%%

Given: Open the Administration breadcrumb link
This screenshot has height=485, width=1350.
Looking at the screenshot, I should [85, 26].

%%
%%

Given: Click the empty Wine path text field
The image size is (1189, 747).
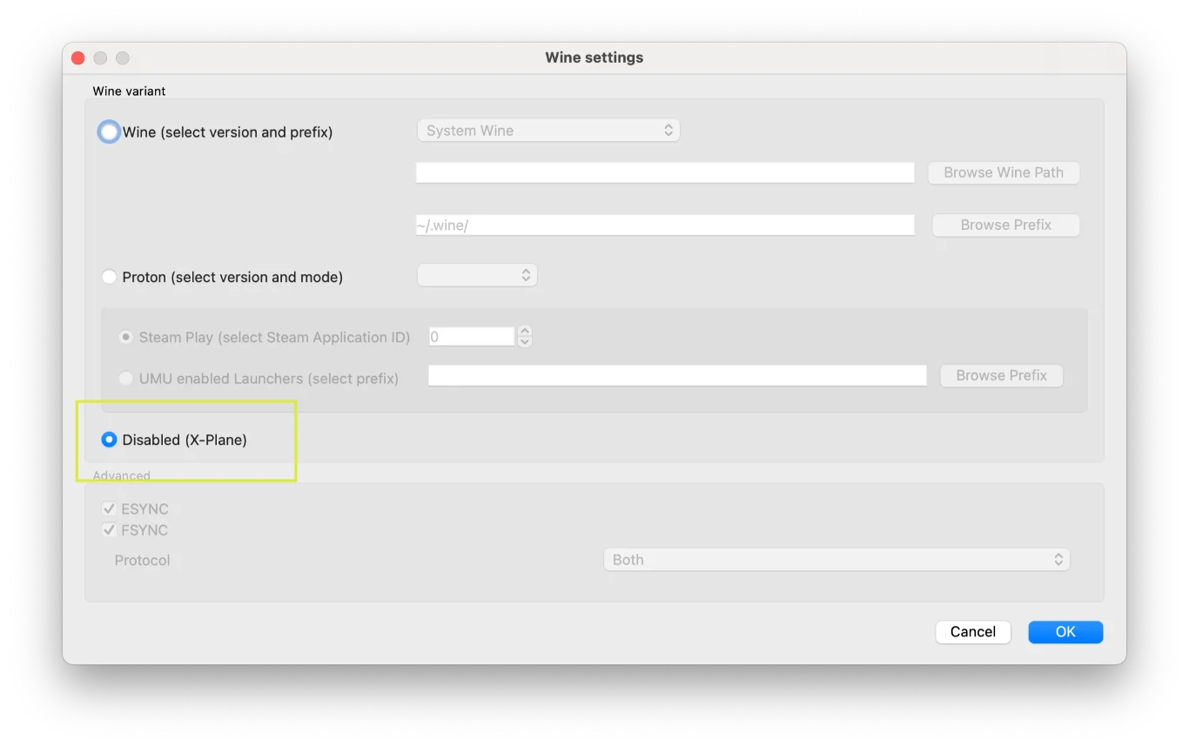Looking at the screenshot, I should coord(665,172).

%%

What is needed: Which lines of the records hold the string "Given"? Copy each one.

Worked solution:
Given: Open the Administration breadcrumb link
Given: Click the empty Wine path text field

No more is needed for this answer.